• **The exercise**
Copy each of the following rows word for word, with every line unchanged.

◆ ◆ ◆

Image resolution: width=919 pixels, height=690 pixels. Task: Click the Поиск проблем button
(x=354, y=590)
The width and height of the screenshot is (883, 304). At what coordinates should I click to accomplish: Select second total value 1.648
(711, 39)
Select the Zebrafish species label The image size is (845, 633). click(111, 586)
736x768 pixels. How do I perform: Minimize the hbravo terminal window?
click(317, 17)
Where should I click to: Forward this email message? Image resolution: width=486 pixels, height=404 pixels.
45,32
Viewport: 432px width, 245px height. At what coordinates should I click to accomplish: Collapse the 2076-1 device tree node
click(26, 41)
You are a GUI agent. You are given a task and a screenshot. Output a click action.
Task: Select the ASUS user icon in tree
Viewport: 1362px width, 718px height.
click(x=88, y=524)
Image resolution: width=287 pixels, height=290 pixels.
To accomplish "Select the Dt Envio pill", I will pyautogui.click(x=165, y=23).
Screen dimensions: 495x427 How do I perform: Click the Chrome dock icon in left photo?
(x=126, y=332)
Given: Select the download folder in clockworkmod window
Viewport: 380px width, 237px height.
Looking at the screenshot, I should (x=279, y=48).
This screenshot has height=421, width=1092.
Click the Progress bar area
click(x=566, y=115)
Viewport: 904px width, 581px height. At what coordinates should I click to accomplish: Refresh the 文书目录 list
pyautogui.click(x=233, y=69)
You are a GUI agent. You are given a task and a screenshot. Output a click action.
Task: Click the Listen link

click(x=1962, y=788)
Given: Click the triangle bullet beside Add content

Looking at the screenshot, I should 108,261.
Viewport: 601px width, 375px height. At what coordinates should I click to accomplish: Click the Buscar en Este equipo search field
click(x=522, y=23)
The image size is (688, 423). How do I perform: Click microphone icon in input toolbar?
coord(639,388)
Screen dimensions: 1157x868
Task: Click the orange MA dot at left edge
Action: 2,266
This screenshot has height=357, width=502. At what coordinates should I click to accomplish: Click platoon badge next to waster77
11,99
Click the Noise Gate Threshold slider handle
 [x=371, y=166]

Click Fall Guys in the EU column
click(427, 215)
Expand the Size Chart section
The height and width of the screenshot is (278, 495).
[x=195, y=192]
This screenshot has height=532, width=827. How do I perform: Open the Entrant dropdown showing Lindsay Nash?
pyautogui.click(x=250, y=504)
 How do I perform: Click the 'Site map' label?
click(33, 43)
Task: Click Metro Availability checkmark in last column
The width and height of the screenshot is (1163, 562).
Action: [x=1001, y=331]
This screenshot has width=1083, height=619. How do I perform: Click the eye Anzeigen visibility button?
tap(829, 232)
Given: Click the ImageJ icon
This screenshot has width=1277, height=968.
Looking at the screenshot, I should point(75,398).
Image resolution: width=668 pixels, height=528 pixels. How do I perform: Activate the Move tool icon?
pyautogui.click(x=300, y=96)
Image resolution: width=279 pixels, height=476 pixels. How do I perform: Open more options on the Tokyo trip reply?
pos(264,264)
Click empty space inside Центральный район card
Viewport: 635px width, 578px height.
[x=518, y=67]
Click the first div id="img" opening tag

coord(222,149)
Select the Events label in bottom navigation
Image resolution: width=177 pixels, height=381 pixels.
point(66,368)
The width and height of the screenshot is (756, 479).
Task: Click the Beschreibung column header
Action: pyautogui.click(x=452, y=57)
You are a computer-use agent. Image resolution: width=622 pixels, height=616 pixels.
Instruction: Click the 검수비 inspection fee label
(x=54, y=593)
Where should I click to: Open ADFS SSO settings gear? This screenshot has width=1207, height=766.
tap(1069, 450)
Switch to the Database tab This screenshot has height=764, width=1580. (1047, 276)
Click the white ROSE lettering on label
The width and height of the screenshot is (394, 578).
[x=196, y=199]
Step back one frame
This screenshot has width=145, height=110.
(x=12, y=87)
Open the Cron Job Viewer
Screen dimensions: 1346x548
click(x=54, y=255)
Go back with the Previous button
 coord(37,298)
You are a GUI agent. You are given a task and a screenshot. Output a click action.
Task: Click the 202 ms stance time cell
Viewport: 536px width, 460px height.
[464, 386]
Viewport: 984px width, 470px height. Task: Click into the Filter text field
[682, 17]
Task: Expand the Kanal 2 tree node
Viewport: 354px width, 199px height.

◆ ◆ ◆

• **Solved problem**
Image resolution: width=919 pixels, height=690 pixels. Task: Click the Поиск проблем button
(x=354, y=590)
The width and height of the screenshot is (883, 304). At what coordinates should I click to accomplish: Select second total value 1.648
(711, 39)
Select the Zebrafish species label The image size is (845, 633). click(111, 586)
736x768 pixels. How do I perform: Minimize the hbravo terminal window?
click(317, 17)
Where should I click to: Forward this email message? Image resolution: width=486 pixels, height=404 pixels.
45,32
Viewport: 432px width, 245px height. At what coordinates should I click to accomplish: Collapse the 2076-1 device tree node
click(26, 41)
You are a GUI agent. You are given a task and a screenshot. Output a click action.
Task: Select the ASUS user icon in tree
Viewport: 1362px width, 718px height.
click(x=88, y=524)
Image resolution: width=287 pixels, height=290 pixels.
To accomplish "Select the Dt Envio pill", I will pyautogui.click(x=165, y=23).
Screen dimensions: 495x427 How do I perform: Click the Chrome dock icon in left photo?
(x=126, y=332)
Given: Select the download folder in clockworkmod window
Viewport: 380px width, 237px height.
Looking at the screenshot, I should (x=279, y=48).
This screenshot has height=421, width=1092.
Click the Progress bar area
click(x=566, y=115)
Viewport: 904px width, 581px height. At what coordinates should I click to accomplish: Refresh the 文书目录 list
pyautogui.click(x=233, y=69)
You are a GUI agent. You are given a task and a screenshot. Output a click action.
Task: Click the Listen link

click(x=1962, y=788)
Given: Click the triangle bullet beside Add content

Looking at the screenshot, I should 108,261.
Viewport: 601px width, 375px height. At what coordinates should I click to accomplish: Click the Buscar en Este equipo search field
click(x=522, y=23)
The image size is (688, 423). How do I perform: Click microphone icon in input toolbar?
coord(639,388)
Screen dimensions: 1157x868
Task: Click the orange MA dot at left edge
Action: 2,266
This screenshot has height=357, width=502. At what coordinates should I click to accomplish: Click platoon badge next to waster77
11,99
Click the Noise Gate Threshold slider handle
 [x=371, y=166]

Click Fall Guys in the EU column
click(427, 215)
Expand the Size Chart section
The height and width of the screenshot is (278, 495).
[x=195, y=192]
This screenshot has height=532, width=827. How do I perform: Open the Entrant dropdown showing Lindsay Nash?
pyautogui.click(x=250, y=504)
 How do I perform: Click the 'Site map' label?
click(33, 43)
Task: Click Metro Availability checkmark in last column
The width and height of the screenshot is (1163, 562).
Action: [x=1001, y=331]
This screenshot has width=1083, height=619. How do I perform: Click the eye Anzeigen visibility button?
tap(829, 232)
Given: Click the ImageJ icon
This screenshot has width=1277, height=968.
Looking at the screenshot, I should point(75,398).
Image resolution: width=668 pixels, height=528 pixels. How do I perform: Activate the Move tool icon?
pyautogui.click(x=300, y=96)
Image resolution: width=279 pixels, height=476 pixels. How do I perform: Open more options on the Tokyo trip reply?
pos(264,264)
Click empty space inside Центральный район card
Viewport: 635px width, 578px height.
[x=518, y=67]
Click the first div id="img" opening tag

coord(222,149)
Select the Events label in bottom navigation
Image resolution: width=177 pixels, height=381 pixels.
point(66,368)
The width and height of the screenshot is (756, 479).
Task: Click the Beschreibung column header
Action: pyautogui.click(x=452, y=57)
You are a computer-use agent. Image resolution: width=622 pixels, height=616 pixels.
Instruction: Click the 검수비 inspection fee label
(x=54, y=593)
Where should I click to: Open ADFS SSO settings gear? This screenshot has width=1207, height=766.
tap(1069, 450)
Switch to the Database tab This screenshot has height=764, width=1580. (1047, 276)
Click the white ROSE lettering on label
The width and height of the screenshot is (394, 578).
[x=196, y=199]
Step back one frame
This screenshot has width=145, height=110.
(x=12, y=87)
Open the Cron Job Viewer
Screen dimensions: 1346x548
click(x=54, y=255)
Go back with the Previous button
 coord(37,298)
You are a GUI agent. You are given a task and a screenshot. Output a click action.
Task: Click the 202 ms stance time cell
Viewport: 536px width, 460px height.
[464, 386]
Viewport: 984px width, 470px height. Task: Click into the Filter text field
[682, 17]
Task: Expand the Kanal 2 tree node
Viewport: 354px width, 199px height.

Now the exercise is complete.